You are so brave and doing so well even if it doesn't feel like it all of the time. You're doing a great job with your career and family, remember that! Keep up the great work!

KC said...

I'm so sorry to hear that the meds are not working out. I hope that you get better results once you and Sam start working with the ped psych doc.

I'm sending positive thoughts your way!

Anonymous said...

i sincerely hope that the load lightens on you

the toll this must be taking on you is inestimable

i can only say the the strength and endurance and love and patience you bring to your daughter and your situation is an example to be lived up to by anyone

you have my respect and admiration

Mouthy Girl said...

I see so much strength and resilence in you...it's mirrored in my Lil Sis. So many ramblings on this long road with Sam are the same ones I've listened to when Kir has been at the end of her rope only to find that there was another knotted piece hanging there to help her along.

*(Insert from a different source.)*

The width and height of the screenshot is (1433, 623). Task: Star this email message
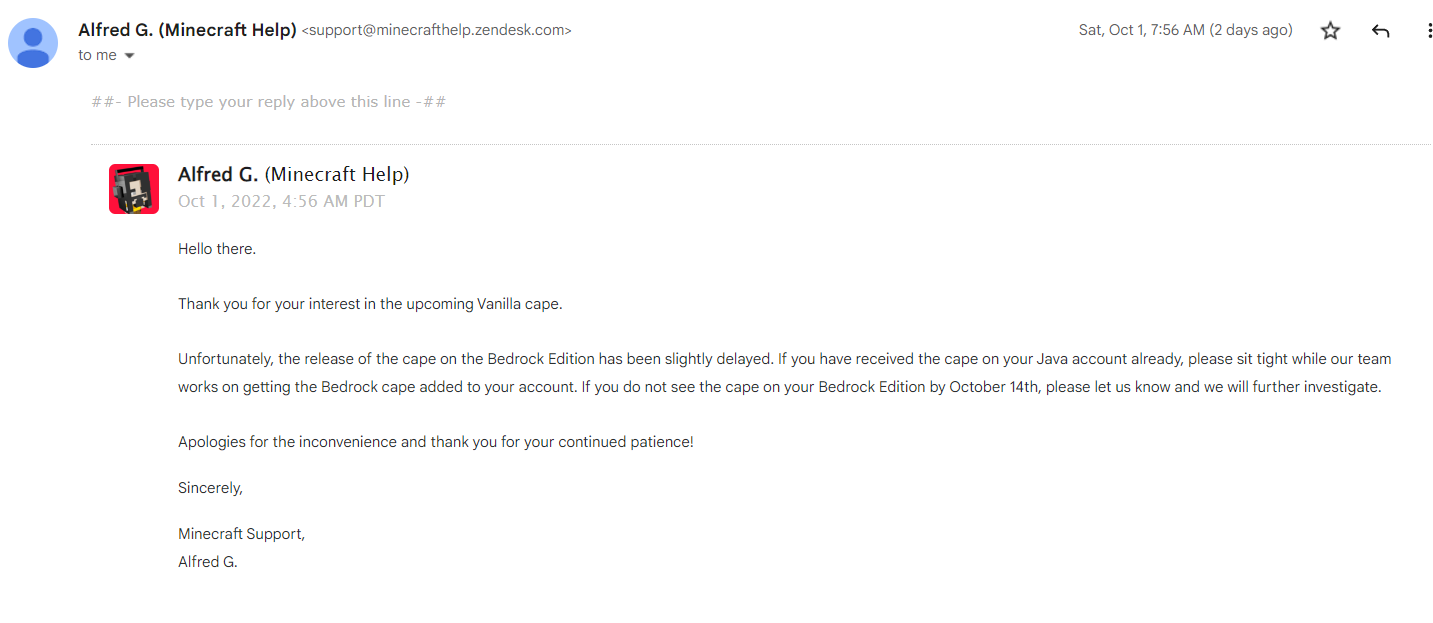click(1330, 31)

Sam and Emily definitely have "that look" in their eyes. I swear they'd wreak havoc and have the best of times together.

I'm so proud of what monumental, unconditional love you have for all of your kids. They're blessed.

(Now, I must be selfish. When I come to Texas...you MUST get your damn brother in law to take a picture of me. I just KNOW he also took that one of you and Sam. DAYUM woman! You're sizzling!)

Big Pissy said...

Oh, Cole.....I'm sorry the meds didn't work out for Sam. But I'm really glad you were able to get her in with a new doc so quickly! Just TRY tellin' a Mama Bear no! ;-)

Hang in there knowing that you're doing all you can!

LOVE, love love that pic of you and Sam!

Two beauties!

*hugs*

~Pissy

E said...

I'm so sorry but it sounds like you are doing everything you can possibly do for your daughter and that makes you an amazing and exceptional Mom. She is so lucky to have you and you her. It makes you the incredible woman you are. I'm thinking of you and hope that the Dr. you see on Friday will help.

My company was purchased (hostile takeover) by another company 5 years ago. It was so hard to see friends lose their jobs. I had a lot of guilt as the one single woman who actually could pick up her life and move (as was the only choice I had to keep my job). Hang in there and know that we, The Internet, are here for you!

As for that photo, seriously woman, that is NOT fair that you get those awesome photos taken of you! I'm with Buddha Girl, can we borrow your brother-in-law? I'm coming to Dallas this summer!

E

Nobody said...

Jeez. Hope you make it through the work changes unscathed.

The photo is ADORABLE. ;)

Polyman2 said...

t- It really sucks what your going through, what can I say that hasn't been said, except have strength and faith that things will eventually work out. xxx.